**DO THIS**
Reproduce every line from the one that contains "This screenshot has height=829, width=1456." down to the one that contains "click(115, 547)", both ends included, with no changes.

**RECORDS FOR THE TASK**

begin

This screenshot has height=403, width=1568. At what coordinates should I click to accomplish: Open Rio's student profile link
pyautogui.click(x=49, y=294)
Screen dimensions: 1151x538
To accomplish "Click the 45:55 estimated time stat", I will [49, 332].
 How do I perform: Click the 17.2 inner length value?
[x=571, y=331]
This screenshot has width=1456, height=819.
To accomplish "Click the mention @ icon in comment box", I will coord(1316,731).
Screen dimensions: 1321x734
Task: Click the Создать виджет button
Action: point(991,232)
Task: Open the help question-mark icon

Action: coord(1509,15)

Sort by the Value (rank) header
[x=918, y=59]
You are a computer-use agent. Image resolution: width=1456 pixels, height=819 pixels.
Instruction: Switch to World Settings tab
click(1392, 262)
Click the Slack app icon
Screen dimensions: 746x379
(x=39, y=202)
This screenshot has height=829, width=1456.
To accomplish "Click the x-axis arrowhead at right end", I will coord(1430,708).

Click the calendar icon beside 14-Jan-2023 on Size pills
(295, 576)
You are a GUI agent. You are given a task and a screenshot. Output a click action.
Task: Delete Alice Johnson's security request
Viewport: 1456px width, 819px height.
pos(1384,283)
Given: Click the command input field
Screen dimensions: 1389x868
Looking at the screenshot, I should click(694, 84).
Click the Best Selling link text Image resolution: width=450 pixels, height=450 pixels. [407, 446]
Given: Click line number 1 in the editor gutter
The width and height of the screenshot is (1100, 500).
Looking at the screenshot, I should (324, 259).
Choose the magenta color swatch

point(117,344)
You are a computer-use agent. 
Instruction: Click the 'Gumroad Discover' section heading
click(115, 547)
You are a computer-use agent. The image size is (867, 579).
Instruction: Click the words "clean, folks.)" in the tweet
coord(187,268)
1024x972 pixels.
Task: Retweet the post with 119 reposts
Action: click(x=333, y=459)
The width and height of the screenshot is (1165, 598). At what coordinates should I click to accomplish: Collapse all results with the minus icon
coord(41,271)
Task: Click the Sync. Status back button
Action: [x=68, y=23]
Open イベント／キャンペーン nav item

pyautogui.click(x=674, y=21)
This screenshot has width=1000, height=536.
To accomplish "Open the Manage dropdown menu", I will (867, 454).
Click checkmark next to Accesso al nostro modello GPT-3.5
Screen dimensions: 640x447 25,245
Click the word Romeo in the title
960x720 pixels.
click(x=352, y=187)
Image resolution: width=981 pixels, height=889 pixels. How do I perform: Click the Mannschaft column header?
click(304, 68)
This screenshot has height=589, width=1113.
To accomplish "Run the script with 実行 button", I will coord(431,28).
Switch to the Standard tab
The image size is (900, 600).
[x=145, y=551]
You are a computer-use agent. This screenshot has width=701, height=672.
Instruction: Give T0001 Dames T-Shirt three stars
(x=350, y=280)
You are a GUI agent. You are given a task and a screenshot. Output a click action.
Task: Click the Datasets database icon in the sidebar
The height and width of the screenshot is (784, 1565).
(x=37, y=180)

end

**COMPLETE OUTPUT**
This screenshot has height=829, width=1456.
To accomplish "Click the x-axis arrowhead at right end", I will coord(1430,708).

Click the calendar icon beside 14-Jan-2023 on Size pills
(295, 576)
You are a GUI agent. You are given a task and a screenshot. Output a click action.
Task: Delete Alice Johnson's security request
Viewport: 1456px width, 819px height.
pos(1384,283)
Given: Click the command input field
Screen dimensions: 1389x868
Looking at the screenshot, I should click(694, 84).
Click the Best Selling link text Image resolution: width=450 pixels, height=450 pixels. [407, 446]
Given: Click line number 1 in the editor gutter
The width and height of the screenshot is (1100, 500).
Looking at the screenshot, I should (324, 259).
Choose the magenta color swatch

point(117,344)
You are a computer-use agent. 
Instruction: Click the 'Gumroad Discover' section heading
click(115, 547)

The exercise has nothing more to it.